A new anti-loitering ordinance for sex offenders in Oelwein has renewed debate at the statehouse over a proposed state law that would forbid sex offenders from hanging around schools, parks, day care centers and other places where kids congregate.

Representative Clel Baudler, a Republican from Greenfield, is holding a bill in the House that would increase the penalty for child sex abusers and create those anti-loitering zones. But Baudler says if he lets the bill pass the House and go to the Senate, Senator Larry McKibben — a Republican from Marshalltown — will try to attach the death penalty to it and that would kill its chances of passing, according to Baudler.

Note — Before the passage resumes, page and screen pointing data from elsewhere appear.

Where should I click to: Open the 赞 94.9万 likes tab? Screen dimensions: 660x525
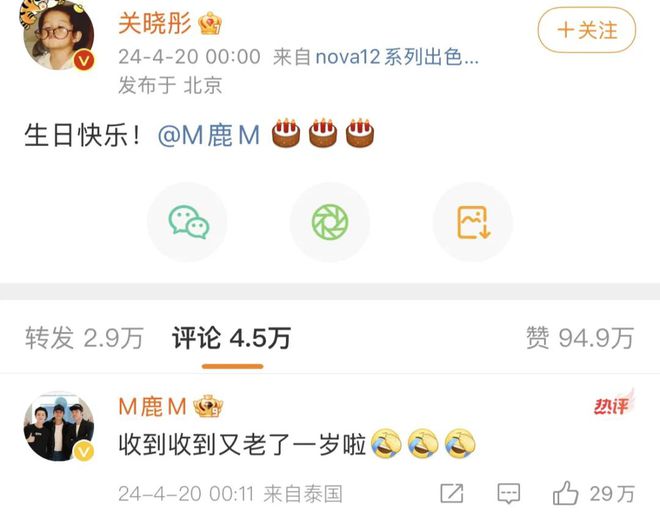coord(580,338)
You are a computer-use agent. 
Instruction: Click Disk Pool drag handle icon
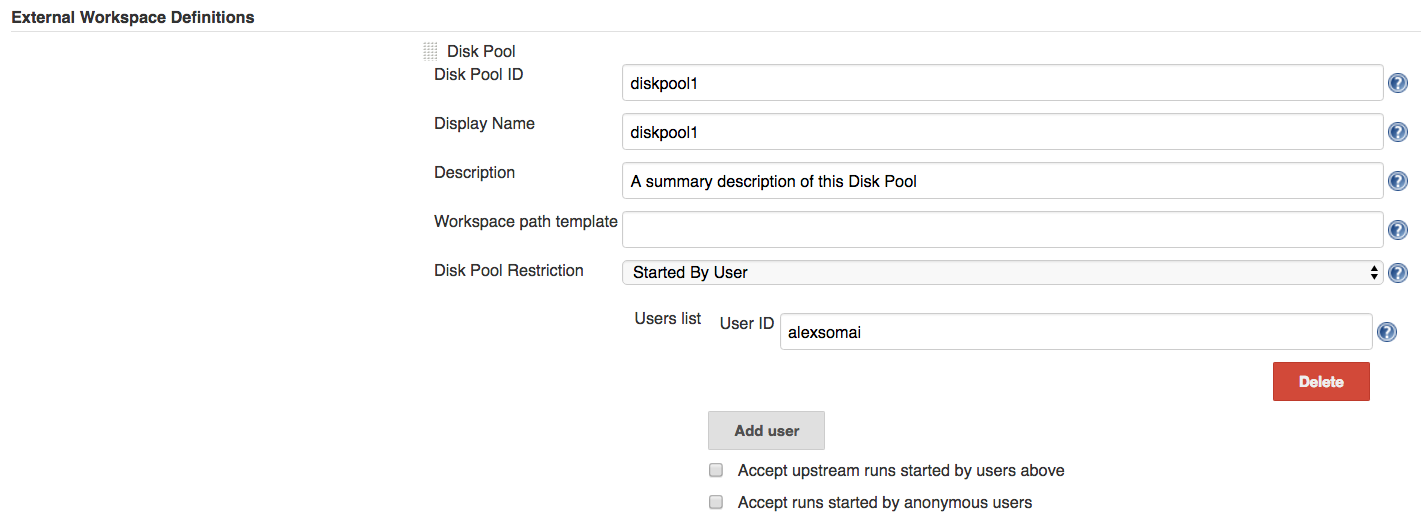point(430,51)
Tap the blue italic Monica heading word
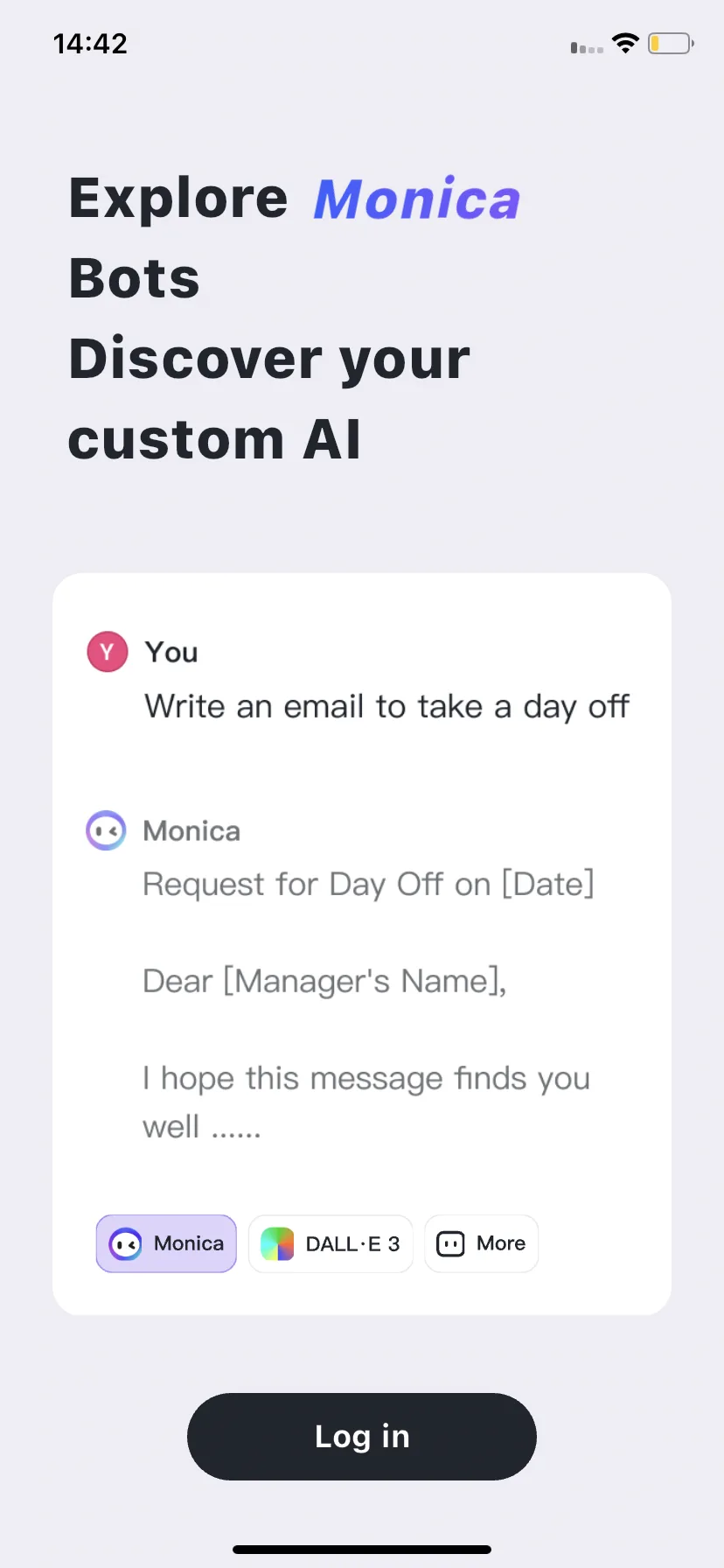 click(417, 199)
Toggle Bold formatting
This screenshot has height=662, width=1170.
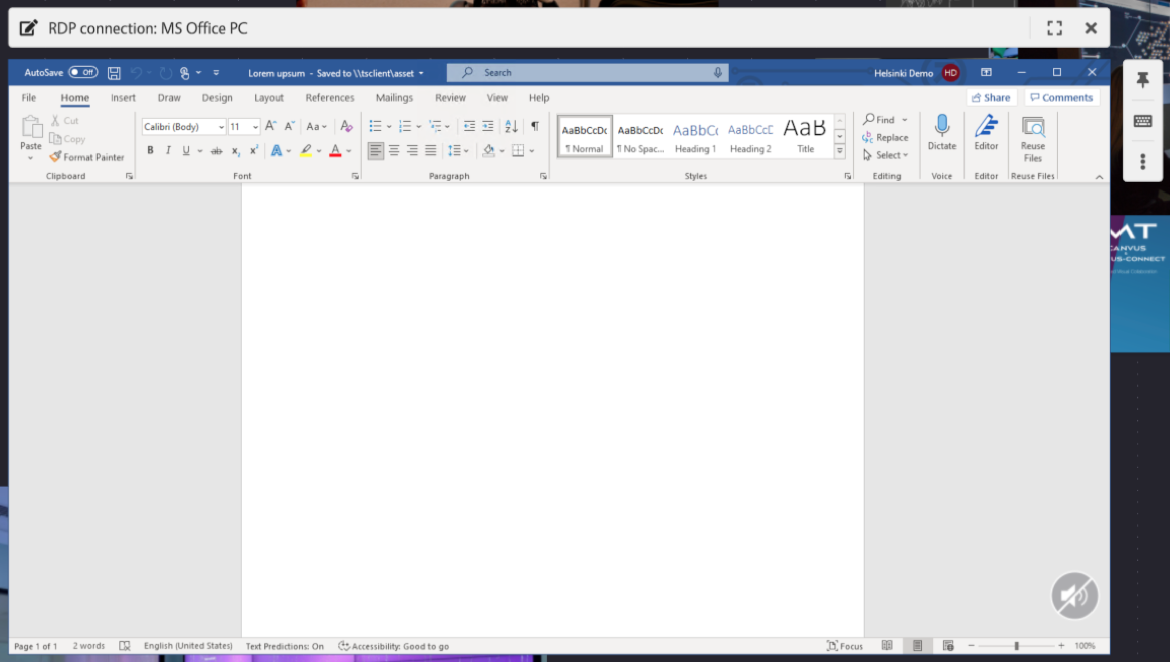150,150
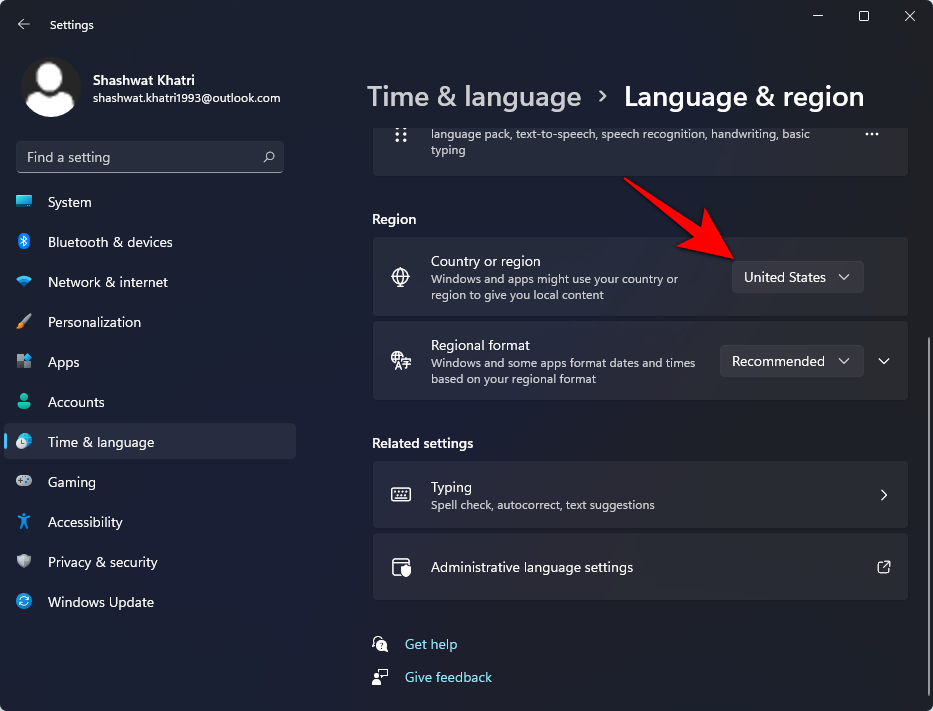Viewport: 933px width, 711px height.
Task: Open the Country or region dropdown
Action: coord(797,277)
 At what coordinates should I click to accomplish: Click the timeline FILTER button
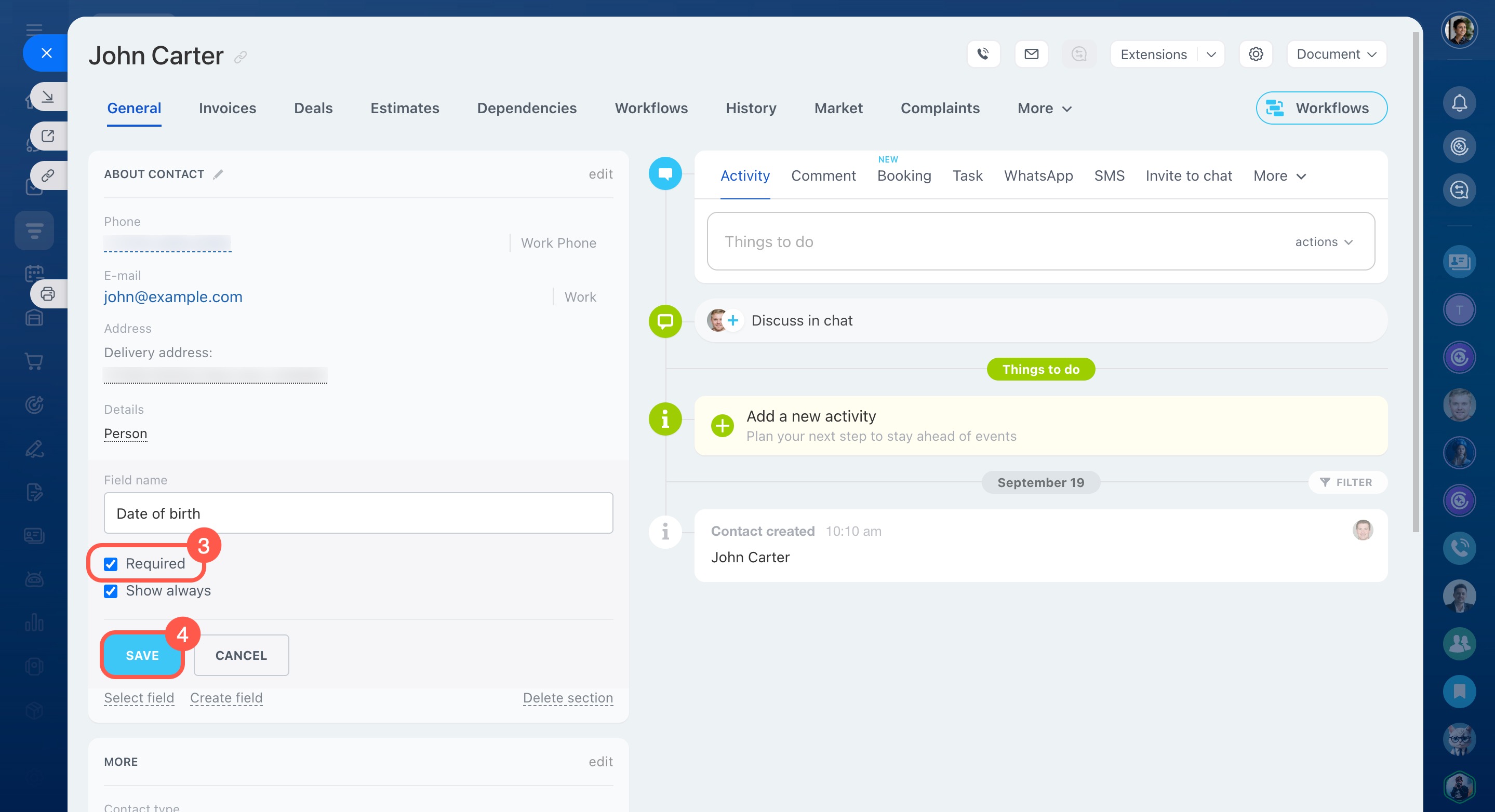tap(1346, 482)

“I have no problem supporting the death penalty,” Baudler says. “I have a big problem with holding up good policy for that reason.” “Take Senator McKibben out of the mix, we could get something done,” Baudler says.

McKibben bristles at that. McKibben says it was the Senate that passed a bill setting a mandatory 25-year prison sentence for anyone convicted of sexually abusing a child under the age of 13, and he says Baudler killed the bill. “Representative Baudler doesn’t have any business criticizing anybody over here,” McKibben says.

“Why didn’t they take up the Jessica’s law that passed unanimously in a bipartisan manner in the Senate?” McKibben asks. “Don’t accuse me of playing politics.”